And so there may be mass commutations of sentence from death to life in prison without parole. That is not likely to make the victims of those families very happy. We expect to hear from them on mass tomorrow -- Aaron.
BROWN: Well, let's play with it a couple of questions here. First of all, the four who were pardoned today, the governor -- well, they were all at some point in the same station house in Chicago; a station house that became notorious. And why don't you fill in a few of those blanks.
FLOCK: Area two, police headquarters, commanded by a man named Jon Burge. There were 10 people on death row in all who had been allegedly tortured by Burge. Confessions tortured out of them. How do we know that? Well, the police told us. Internal police investigation found copious evidence that Burge commanded this unit that frequently tortured confessions out of suspects.

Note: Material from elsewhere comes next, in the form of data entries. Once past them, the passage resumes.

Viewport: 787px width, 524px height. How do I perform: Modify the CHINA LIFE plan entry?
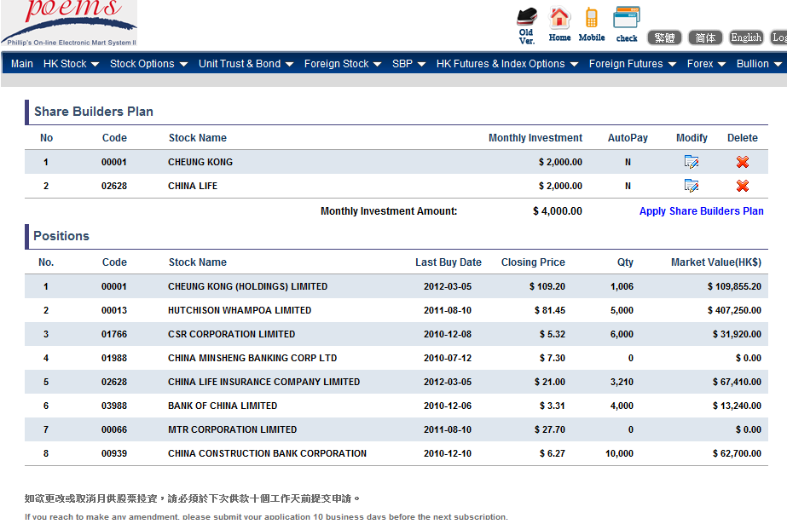point(692,186)
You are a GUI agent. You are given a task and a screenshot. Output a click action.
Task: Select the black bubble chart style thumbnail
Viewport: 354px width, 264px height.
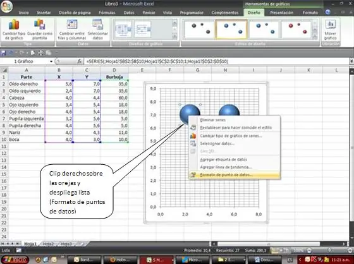click(x=199, y=29)
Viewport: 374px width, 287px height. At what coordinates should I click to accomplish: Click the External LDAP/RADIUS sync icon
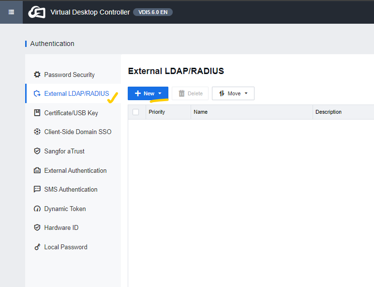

BROWN: And just one more piece of color, if you will on that. One of the men who was pardoned today, it is said while he was confessing was also denying -- literally denying that the confession was accurate.
FLOCK: The case of Aaron Patterson is amazing if you believe it. And there is some evidence, because beneath a bench in the station house there were scrawled the words in a paper clip "Aaron lied." "Police tried to suffocate me," and other words. Mixed messages perhaps from that station house.
BROWN: Well -- and again, tomorrow the governor is expected to announce exactly hat he's going to do. He sent letters to all the family members of the victims telling them what his plan is. And he'll make it public tomorrow and we'll see where it goes. Jeff, thank you. Thank you for your work all day today.
It's safe to say few people expected George Ryan would be the person to reopen the debate he and his party once helped settle. But he saw what he saw and he couldn't reconcile his belief in capital punishment with the way it was practiced in his state. You don't win elections in Illinois or many other states by opposing the death penalty. So what it seems we have here right or wrong is a man who saw what he believed was an injustice. Here is CNN's Beth Nissen.
(BEGIN VIDEOTAPE)
BETH NISSEN, CNN CORRESPONDENT (voice-over): By law in Illinois, the governor can independently decide whether death row inmates get lethal injects or life in prison without parole. (on camera): You have the power to change sentences from death to life.
GOV. GEORGE RYAN (R), ILLINOIS: Awesome power.
NISSEN: Do you plan to empty death row before you leave the governor's office?
RYAN: It would be an option that I'm going to consider, frankly. Just to commute all the sentences.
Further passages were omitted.